═══ Given data

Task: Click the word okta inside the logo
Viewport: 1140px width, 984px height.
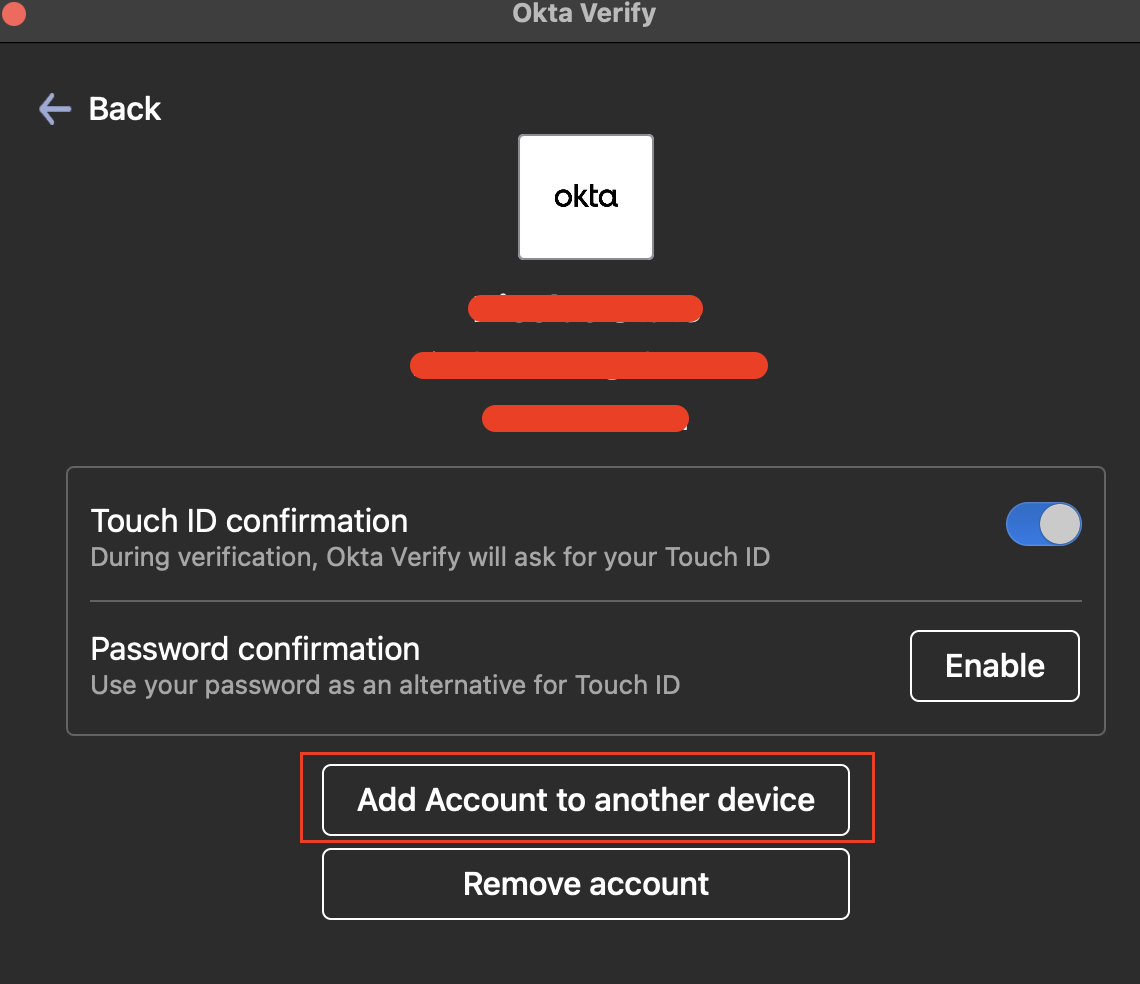Action: (x=586, y=196)
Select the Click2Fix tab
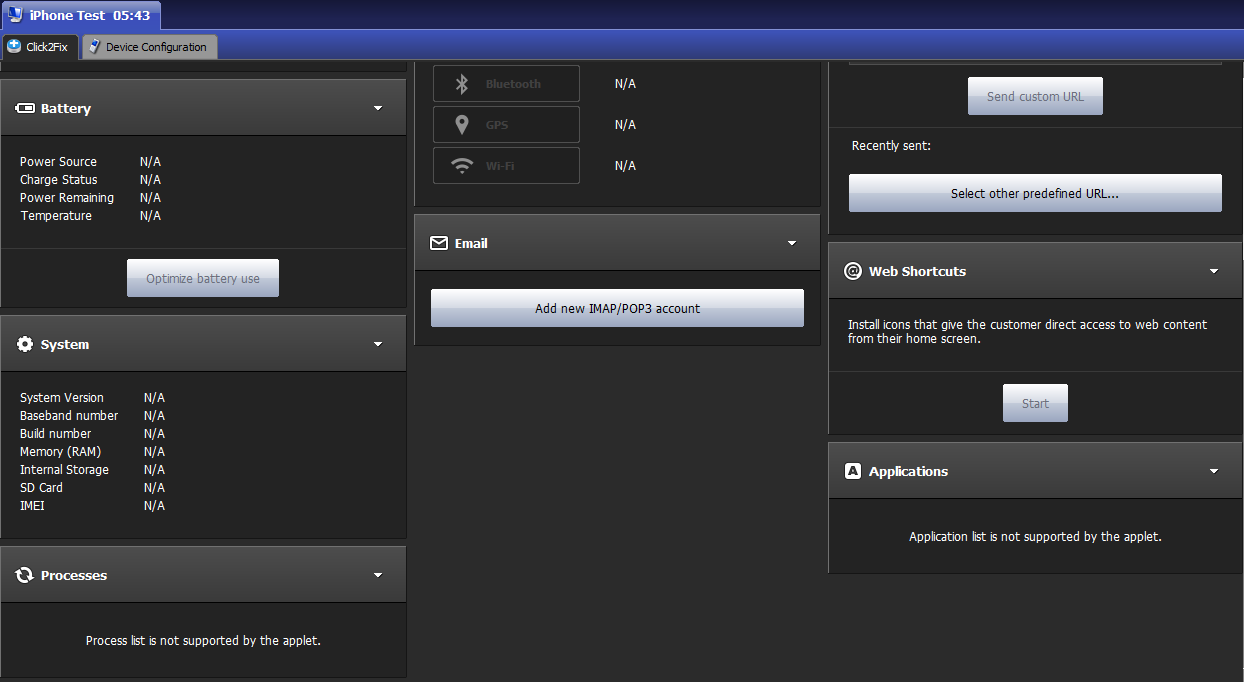Screen dimensions: 1244x682 pos(39,46)
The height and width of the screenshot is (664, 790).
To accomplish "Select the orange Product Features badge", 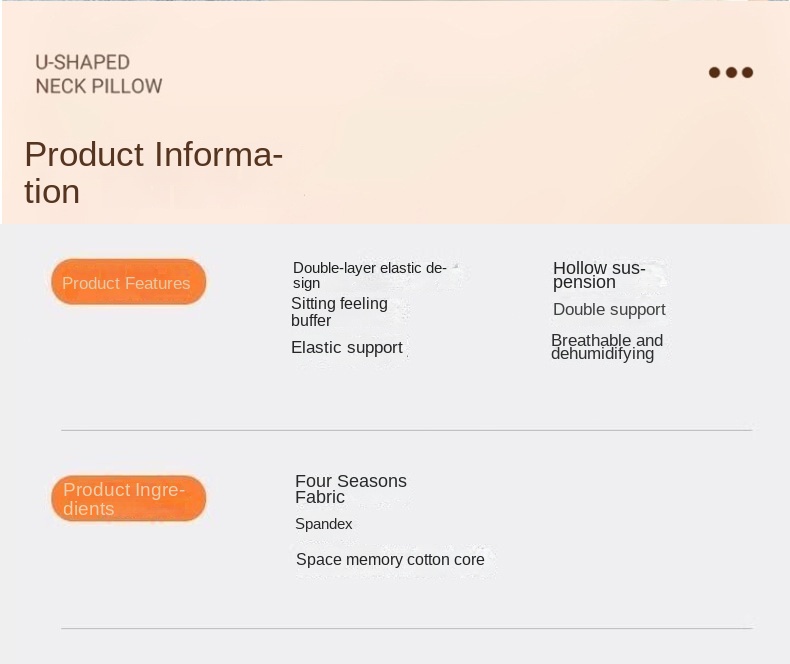I will pos(128,283).

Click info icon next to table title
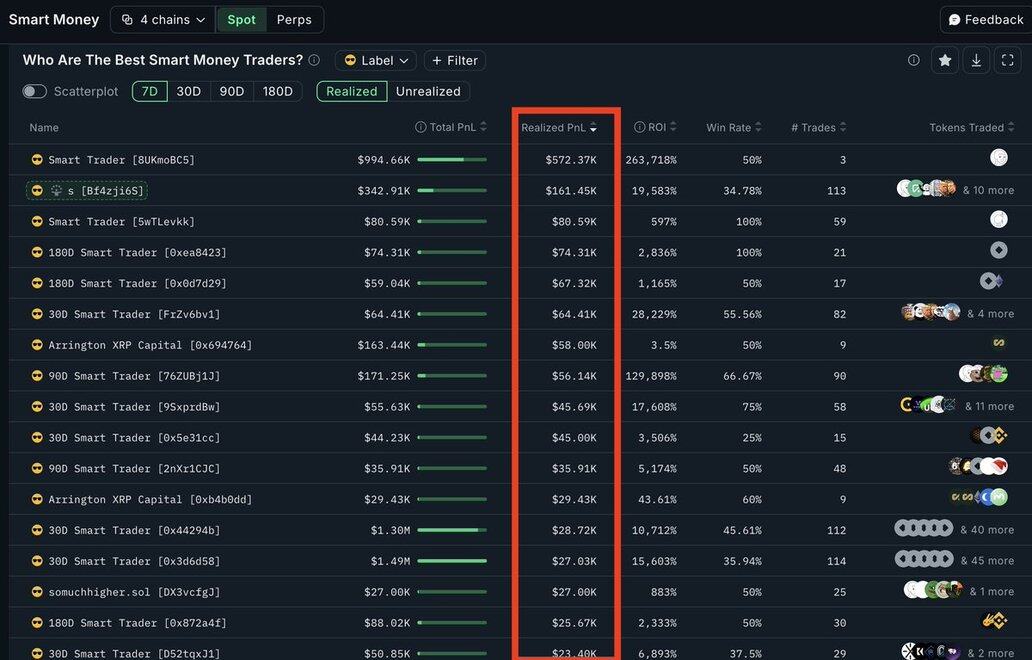click(x=314, y=60)
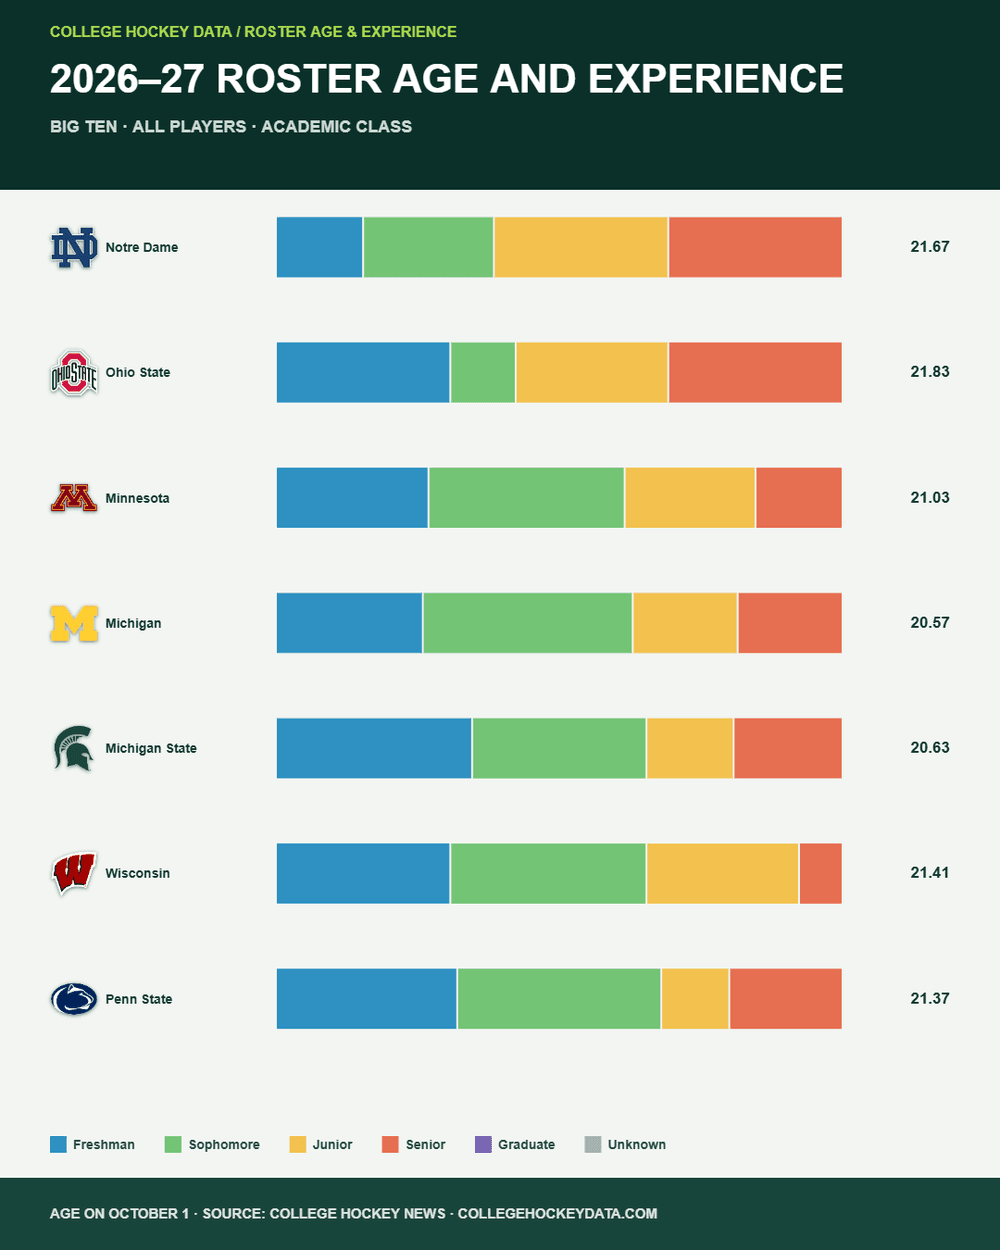
Task: Click the Graduate legend color swatch
Action: (483, 1144)
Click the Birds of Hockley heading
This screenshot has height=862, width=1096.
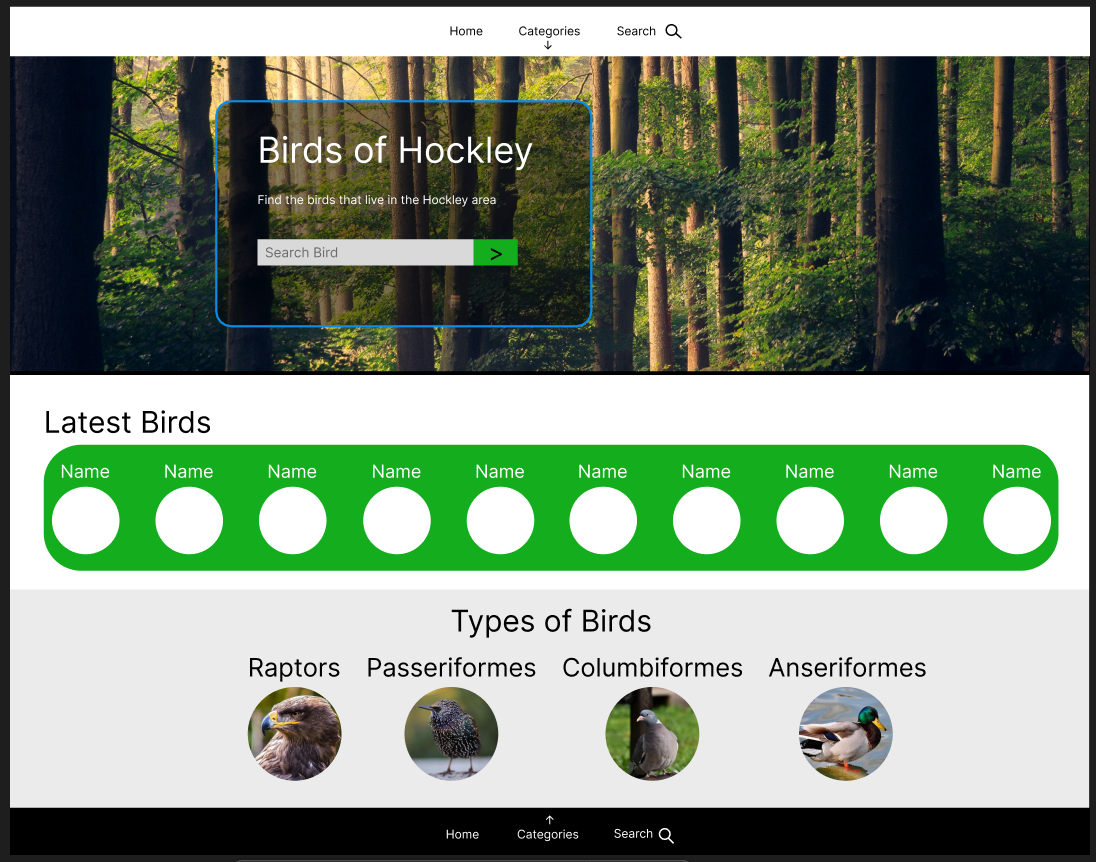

══════

(Exercise) Return, exactly and without extra lines, everything from the line with "Click the Birds of Hockley heading" through the last line of the material above, both included. Pictures must be dropped.

(Answer to the problem)
Click the Birds of Hockley heading
This screenshot has height=862, width=1096.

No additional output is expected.